What are permitted development rights?

Permitted development rights are a set of national rules — the General Permitted Development Order 2015 (GPDO) — that let homeowners carry out certain types of work without applying to their council for planning permission. If your project fits within the rules, you don’t need a formal application. The rights are grouped into numbered classes: Class A for house enlargements, Class B for loft conversions, Class C for roof alterations, and so on.

What is the GPDO?

GPDO stands for the General Permitted Development Order. The current version is the Town and Country Planning (General Permitted Development) (England) Order 2015, as amended. It’s the single piece of secondary legislation that sets out all permitted development rights in England. Scotland and Northern Ireland have their own separate GPDOs.

Do I have permitted development rights on a flat?

No. Most Class A rights only apply to houses — detached, semi-detached, terraced, and end-of-terrace. Flats and maisonettes don’t have the right to extend under permitted development. Any external alteration to a flat typically requires a full planning application.

What’s an Article 4 Direction?

An Article 4 Direction is a tool councils use to withdraw specific permitted development rights in a defined area — often a single street or a cluster of streets. They’re common in London conservation areas where councils want tighter control over things like front-door replacements, window alterations, and external cladding.

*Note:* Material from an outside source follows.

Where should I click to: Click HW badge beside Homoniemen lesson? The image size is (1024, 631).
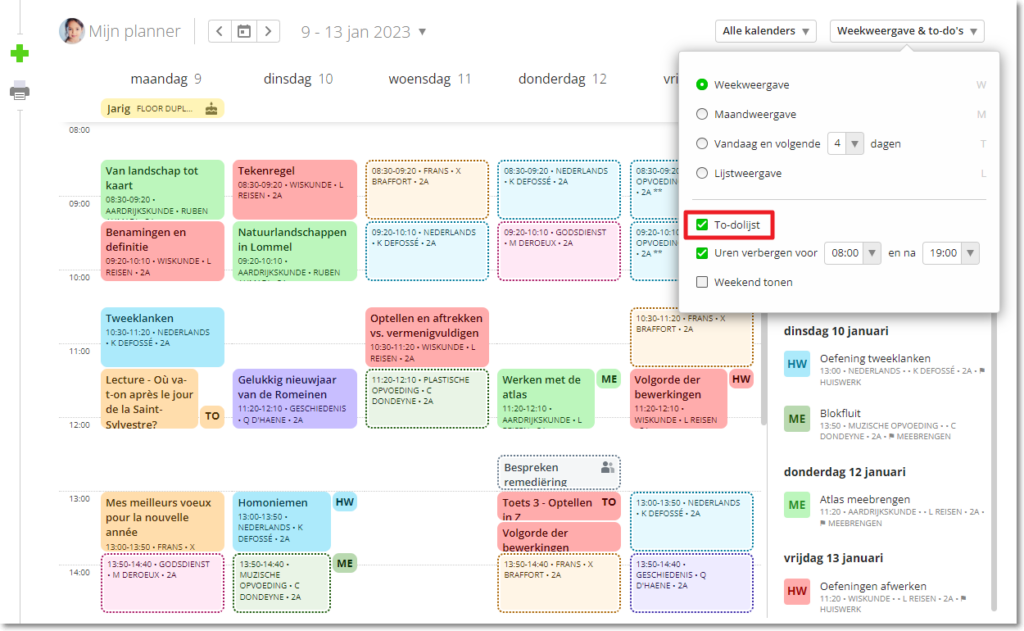345,502
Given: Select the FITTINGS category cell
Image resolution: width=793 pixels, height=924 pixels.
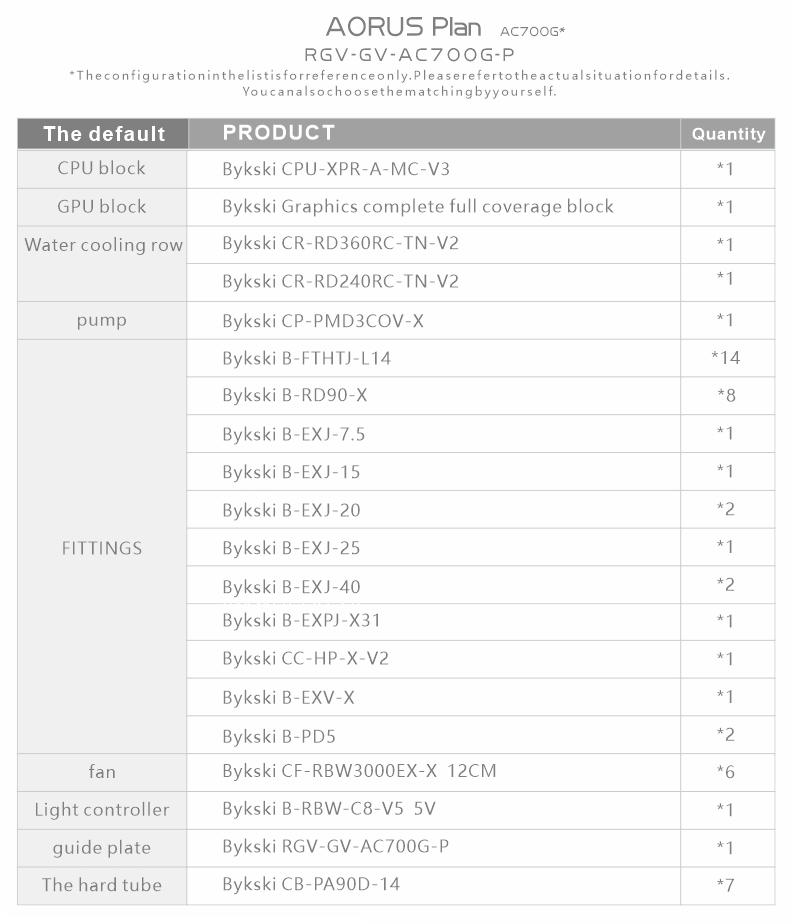Looking at the screenshot, I should [102, 548].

If your property is covered by an Article 4 Direction, you’ll need planning permission for the specific types of work it restricts, even if those works would normally be permitted development elsewhere.

What is “designated land”?

Designated land is a term defined in Article 2(3) of the GPDO. It covers National Parks, Areas of Outstanding Natural Beauty (AONBs, now called National Landscapes), World Heritage Sites, and The Broads. Properties on designated land have reduced permitted development rights — for example, the maximum volume a rear extension can add is typically halved, cladding rights are removed, and side extensions are restricted.

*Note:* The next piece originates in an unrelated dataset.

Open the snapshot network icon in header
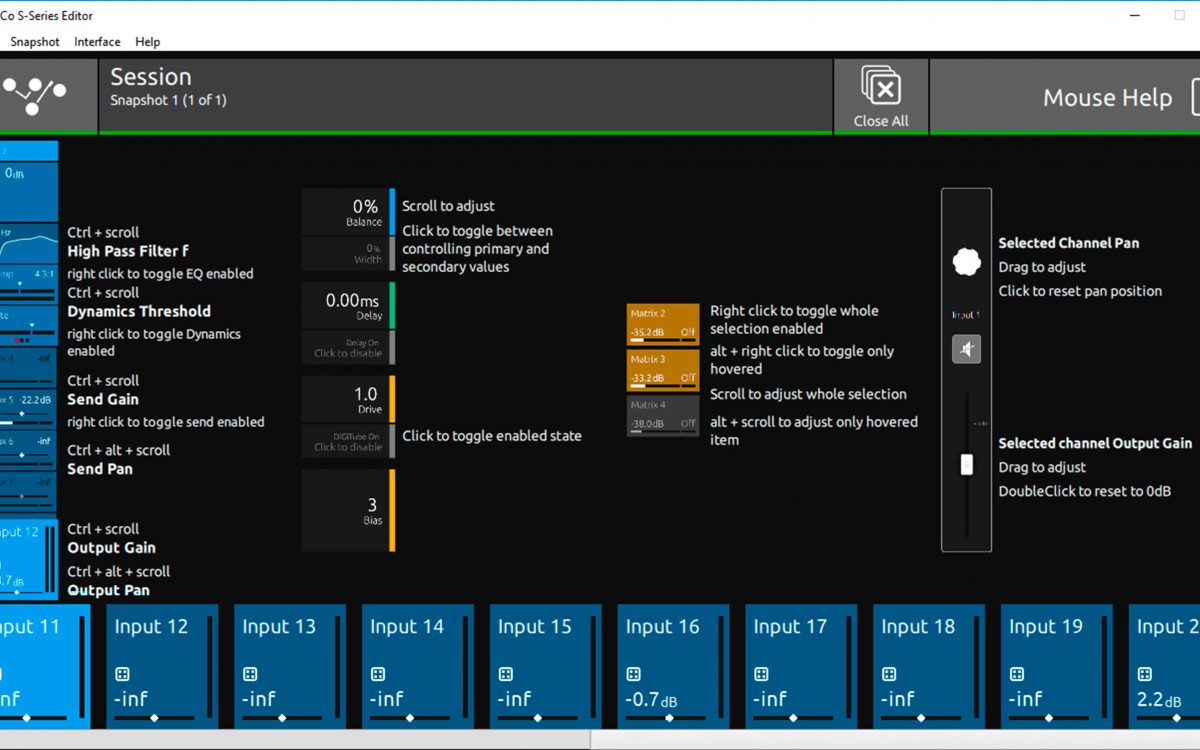The height and width of the screenshot is (750, 1200). 35,96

How does the 50% curtilage rule work?

Permitted development rights for extensions and outbuildings are cumulative across the life of the property. That means if a previous owner already extended the house or added a detached garden building, your allowance shrinks. The total ground area covered by extensions, outbuildings, and similar structures can’t exceed 50% of the original curtilage (the area around the original dwelling as it was in 1948, or when first built if later). Once you hit 50%, no more PD extensions are allowed.